Он ничего не сказал. По правде говоря, он даже не знал, что сказать. В жизни не слышал ничего более нелепого. «Глаза»? И он поймал себя на том, что в ответ невольно пристально воззрился на нее, выпивая ее до дна, так же, как она его. Ее, похоже, это и не трогало вовсе. Возникла какая-то странная и тревожащая близость, необъяснимая осведомленность, которая его потрясла: оказывается, он может запросто обшаривать взглядом женщину, а та и ухом при этом не ведет, раз глазеет на нее именно он.

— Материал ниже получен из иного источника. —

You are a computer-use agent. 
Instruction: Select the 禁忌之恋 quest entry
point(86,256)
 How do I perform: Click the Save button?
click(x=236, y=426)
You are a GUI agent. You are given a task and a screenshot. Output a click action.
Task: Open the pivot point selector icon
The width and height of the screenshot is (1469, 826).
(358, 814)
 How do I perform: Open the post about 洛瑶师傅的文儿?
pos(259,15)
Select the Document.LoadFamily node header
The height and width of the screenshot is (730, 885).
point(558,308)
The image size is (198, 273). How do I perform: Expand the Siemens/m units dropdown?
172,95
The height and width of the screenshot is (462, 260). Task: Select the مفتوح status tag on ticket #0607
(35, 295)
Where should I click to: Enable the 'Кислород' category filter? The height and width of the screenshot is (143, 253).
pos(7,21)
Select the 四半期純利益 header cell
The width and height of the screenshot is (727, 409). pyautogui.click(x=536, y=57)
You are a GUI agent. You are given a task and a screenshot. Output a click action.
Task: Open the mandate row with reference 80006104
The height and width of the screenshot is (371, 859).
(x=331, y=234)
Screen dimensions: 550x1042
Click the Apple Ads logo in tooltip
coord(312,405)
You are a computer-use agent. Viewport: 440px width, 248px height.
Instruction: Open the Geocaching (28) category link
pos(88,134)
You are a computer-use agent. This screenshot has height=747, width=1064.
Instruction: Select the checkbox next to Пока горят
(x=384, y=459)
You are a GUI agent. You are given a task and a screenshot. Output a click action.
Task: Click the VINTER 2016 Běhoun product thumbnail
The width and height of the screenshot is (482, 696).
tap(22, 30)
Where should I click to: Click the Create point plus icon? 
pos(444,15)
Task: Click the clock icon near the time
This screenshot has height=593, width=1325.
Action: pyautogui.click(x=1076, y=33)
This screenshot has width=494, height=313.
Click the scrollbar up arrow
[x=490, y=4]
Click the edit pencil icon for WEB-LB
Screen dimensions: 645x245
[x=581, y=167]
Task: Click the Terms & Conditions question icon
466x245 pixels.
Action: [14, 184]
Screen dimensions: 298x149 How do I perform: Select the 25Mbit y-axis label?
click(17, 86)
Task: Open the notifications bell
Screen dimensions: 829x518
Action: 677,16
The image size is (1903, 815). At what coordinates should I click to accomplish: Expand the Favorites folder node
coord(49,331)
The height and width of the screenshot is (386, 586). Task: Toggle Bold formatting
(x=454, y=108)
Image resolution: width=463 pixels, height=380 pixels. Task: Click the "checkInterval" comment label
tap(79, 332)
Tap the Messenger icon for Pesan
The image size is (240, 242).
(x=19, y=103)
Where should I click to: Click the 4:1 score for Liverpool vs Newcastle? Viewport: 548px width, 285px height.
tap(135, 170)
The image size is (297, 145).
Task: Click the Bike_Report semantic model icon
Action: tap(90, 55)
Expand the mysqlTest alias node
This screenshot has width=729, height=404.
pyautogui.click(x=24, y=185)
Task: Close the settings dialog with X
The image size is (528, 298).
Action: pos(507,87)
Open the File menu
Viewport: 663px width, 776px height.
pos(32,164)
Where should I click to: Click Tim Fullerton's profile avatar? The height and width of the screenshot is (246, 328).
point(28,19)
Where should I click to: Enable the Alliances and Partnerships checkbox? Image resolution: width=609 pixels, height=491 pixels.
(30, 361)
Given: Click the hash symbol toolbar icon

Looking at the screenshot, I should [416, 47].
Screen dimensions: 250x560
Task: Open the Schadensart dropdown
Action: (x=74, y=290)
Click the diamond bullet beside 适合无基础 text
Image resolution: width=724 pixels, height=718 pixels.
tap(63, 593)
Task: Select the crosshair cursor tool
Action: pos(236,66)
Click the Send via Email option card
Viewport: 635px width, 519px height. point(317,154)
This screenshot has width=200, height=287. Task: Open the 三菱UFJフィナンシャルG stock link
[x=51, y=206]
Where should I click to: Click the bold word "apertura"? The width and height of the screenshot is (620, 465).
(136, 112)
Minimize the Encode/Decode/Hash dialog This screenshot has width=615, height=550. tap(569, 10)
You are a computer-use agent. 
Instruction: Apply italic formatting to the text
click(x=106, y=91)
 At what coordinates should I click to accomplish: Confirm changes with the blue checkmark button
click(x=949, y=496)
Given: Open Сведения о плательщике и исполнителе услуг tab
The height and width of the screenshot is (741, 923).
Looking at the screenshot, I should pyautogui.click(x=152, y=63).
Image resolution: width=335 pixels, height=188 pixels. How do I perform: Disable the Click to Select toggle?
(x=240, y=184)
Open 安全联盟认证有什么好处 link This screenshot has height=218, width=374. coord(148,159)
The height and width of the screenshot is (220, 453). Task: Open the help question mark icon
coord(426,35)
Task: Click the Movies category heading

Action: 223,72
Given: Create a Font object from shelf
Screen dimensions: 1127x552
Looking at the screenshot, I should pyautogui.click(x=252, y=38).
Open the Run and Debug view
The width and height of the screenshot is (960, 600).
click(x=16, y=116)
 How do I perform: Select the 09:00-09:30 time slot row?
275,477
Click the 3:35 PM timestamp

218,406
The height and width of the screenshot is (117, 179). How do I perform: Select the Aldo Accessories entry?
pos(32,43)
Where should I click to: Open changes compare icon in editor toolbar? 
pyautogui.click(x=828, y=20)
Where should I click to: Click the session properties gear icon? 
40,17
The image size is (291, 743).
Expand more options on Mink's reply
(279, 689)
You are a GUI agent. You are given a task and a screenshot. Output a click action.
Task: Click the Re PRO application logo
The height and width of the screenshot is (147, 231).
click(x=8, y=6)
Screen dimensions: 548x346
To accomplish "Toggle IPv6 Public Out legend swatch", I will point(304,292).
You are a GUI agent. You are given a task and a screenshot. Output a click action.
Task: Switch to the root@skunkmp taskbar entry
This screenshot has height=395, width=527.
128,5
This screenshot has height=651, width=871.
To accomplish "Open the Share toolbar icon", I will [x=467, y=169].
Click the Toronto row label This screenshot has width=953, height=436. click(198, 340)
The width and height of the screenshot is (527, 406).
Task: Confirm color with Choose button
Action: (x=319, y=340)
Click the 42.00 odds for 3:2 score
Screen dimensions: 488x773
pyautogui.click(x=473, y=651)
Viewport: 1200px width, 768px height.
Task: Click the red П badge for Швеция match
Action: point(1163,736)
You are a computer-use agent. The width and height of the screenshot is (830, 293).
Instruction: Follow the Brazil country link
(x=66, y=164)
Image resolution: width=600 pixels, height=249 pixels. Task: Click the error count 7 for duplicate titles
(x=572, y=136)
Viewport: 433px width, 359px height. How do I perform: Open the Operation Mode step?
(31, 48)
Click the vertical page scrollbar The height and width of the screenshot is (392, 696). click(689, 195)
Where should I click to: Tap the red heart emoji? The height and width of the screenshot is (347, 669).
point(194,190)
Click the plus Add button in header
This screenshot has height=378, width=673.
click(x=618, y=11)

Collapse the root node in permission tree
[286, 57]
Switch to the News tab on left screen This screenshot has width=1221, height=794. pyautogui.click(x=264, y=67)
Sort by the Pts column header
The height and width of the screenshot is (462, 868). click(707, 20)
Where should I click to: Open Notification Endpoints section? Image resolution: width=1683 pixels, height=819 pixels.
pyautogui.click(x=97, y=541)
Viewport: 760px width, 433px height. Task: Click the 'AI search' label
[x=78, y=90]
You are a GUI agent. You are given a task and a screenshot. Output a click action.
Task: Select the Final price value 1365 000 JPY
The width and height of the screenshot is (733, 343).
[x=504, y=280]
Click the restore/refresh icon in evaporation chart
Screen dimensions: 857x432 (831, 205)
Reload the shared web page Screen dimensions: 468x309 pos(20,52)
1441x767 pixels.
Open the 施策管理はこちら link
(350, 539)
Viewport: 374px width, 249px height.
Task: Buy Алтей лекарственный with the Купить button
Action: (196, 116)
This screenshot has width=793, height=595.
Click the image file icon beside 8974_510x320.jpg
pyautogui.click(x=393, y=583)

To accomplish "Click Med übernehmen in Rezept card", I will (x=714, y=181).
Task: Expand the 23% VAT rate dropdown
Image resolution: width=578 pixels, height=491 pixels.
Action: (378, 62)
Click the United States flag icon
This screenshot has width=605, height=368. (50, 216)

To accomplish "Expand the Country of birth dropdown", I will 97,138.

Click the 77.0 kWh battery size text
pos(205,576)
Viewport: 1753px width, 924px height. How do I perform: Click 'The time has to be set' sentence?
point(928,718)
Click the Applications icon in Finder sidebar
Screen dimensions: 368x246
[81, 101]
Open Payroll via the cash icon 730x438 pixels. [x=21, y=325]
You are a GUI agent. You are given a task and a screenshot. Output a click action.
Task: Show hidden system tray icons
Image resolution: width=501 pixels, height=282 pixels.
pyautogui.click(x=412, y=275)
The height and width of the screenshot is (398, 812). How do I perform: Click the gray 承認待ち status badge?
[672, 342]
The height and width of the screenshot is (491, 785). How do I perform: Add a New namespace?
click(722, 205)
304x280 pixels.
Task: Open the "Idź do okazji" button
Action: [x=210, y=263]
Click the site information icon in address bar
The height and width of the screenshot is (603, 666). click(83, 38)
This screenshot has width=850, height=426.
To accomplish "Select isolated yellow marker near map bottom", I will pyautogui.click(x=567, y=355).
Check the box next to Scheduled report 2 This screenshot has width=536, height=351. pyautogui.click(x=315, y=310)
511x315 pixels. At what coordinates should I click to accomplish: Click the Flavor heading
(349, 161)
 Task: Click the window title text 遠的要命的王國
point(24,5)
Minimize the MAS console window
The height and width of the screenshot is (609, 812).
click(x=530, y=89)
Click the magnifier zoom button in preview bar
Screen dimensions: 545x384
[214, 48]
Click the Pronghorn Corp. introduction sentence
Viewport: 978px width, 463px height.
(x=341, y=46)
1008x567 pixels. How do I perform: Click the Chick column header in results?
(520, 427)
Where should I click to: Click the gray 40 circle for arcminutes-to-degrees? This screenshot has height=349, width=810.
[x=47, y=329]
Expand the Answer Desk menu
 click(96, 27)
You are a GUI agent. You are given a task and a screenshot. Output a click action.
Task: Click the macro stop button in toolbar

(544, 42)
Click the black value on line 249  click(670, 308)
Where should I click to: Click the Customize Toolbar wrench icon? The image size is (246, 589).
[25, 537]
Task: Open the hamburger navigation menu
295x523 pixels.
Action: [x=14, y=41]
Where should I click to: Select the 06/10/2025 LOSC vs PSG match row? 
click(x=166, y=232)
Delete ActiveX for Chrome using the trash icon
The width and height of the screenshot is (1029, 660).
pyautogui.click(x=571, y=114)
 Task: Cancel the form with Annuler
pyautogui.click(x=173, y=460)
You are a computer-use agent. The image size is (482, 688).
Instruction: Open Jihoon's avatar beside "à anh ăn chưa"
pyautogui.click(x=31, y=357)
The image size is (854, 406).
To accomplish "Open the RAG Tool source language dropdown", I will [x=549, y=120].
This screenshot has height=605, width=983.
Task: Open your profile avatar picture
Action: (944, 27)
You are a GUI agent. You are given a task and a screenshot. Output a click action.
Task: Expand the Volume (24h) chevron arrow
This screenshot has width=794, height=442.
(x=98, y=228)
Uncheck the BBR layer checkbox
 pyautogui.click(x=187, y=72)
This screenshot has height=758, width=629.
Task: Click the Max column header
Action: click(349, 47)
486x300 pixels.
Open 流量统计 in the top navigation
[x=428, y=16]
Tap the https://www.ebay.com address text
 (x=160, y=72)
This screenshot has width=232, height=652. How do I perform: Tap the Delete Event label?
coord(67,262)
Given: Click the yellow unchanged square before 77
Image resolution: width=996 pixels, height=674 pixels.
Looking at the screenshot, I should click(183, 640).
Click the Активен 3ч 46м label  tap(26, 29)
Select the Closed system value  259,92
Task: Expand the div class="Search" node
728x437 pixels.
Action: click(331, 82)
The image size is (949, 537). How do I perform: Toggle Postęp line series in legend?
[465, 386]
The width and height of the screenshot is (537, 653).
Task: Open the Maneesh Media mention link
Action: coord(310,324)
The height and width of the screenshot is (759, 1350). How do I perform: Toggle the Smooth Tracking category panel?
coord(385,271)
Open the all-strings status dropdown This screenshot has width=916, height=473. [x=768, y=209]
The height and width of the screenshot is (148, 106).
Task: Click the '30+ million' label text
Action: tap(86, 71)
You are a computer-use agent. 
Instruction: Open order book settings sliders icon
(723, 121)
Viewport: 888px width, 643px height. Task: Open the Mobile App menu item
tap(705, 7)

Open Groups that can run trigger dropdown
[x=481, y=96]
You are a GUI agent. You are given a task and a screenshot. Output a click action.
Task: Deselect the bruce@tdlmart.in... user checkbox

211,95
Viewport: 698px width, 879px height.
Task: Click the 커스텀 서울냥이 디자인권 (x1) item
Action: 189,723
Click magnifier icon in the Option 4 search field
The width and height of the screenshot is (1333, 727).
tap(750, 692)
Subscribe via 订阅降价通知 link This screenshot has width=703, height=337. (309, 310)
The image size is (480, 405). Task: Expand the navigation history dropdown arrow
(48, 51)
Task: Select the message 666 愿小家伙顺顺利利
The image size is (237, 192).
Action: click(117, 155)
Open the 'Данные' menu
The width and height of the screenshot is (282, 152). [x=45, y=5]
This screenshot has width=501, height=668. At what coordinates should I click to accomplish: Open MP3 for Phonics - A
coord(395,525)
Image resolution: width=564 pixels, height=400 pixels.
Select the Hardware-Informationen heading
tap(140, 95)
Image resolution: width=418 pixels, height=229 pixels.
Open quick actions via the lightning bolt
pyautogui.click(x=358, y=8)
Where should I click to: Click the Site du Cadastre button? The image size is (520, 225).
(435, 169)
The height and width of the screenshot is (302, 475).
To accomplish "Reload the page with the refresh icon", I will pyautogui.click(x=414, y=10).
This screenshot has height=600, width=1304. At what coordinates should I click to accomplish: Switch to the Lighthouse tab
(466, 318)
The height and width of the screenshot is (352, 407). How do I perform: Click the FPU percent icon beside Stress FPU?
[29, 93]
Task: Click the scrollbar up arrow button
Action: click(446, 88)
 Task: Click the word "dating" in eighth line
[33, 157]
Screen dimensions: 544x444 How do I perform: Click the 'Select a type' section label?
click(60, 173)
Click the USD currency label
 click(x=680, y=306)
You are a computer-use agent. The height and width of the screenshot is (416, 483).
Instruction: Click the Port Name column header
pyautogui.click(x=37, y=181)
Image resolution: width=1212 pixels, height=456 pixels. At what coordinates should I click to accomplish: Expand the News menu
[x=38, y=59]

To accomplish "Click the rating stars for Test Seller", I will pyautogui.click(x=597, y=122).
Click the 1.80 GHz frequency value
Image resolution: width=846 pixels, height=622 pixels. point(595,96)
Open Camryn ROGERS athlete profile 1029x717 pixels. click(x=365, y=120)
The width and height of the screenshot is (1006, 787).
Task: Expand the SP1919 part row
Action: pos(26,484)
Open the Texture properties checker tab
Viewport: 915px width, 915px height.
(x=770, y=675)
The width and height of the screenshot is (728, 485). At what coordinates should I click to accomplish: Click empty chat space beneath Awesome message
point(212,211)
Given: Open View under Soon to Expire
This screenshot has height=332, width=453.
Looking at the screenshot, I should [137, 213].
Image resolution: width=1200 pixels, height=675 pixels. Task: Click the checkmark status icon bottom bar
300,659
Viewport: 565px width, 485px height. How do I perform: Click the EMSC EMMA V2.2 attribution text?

От этого кружилась голова и одолевало недоумение. Он разглядел у нее не один мелкий изъян, самым заметным из них была родинка справа над губой. И он понял, что вся совокупность ее изъянов и составляет красоту, от этой красоты и шла власть, и власть эта была и осознанной и бессознательной одновременно. По-видимому, пришел он к выводу, она считает, что красота наделяет ее правом обладать всем, что ей хочется. Что ж, им ей не завладеть.
– Такие черные, – проговорила она, теперь уже улыбаясь. – Впрочем, не сомневаюсь, вам об этом уже много раз говорили.
– Нет, – возразил он.
Это была не совсем правда, но ведь никто никогда и не говорил это в точности так, как только что произнесла она.
Что-то помешало ему отвернуться, прервать нелепый разговор и уйти. Он глянул на кружок мужчин у дальнего конца книжных полок. У него было тревожное ощущение, что она говорила то, что и вправду думала, и то, что она ему говорила, предназначалось только ему.
– Ваш цветок, – выговорил Дорриго Эванс. – Он…
Он понятия не имел, что это за цветок.
– Украден, – заявила она.
Похоже, времени у нее оказалось предостаточно, чтобы оценить его, а оценив и сочтя, что он ей по нраву, она смеялась уже так, чтобы дать ему почувствовать: она отыскала в нем все самое влекущее на свете. Выходило так, будто ее красота, ее глаза, все, что было в ней обворожительного и чудесного, теперь существовало еще и в нем.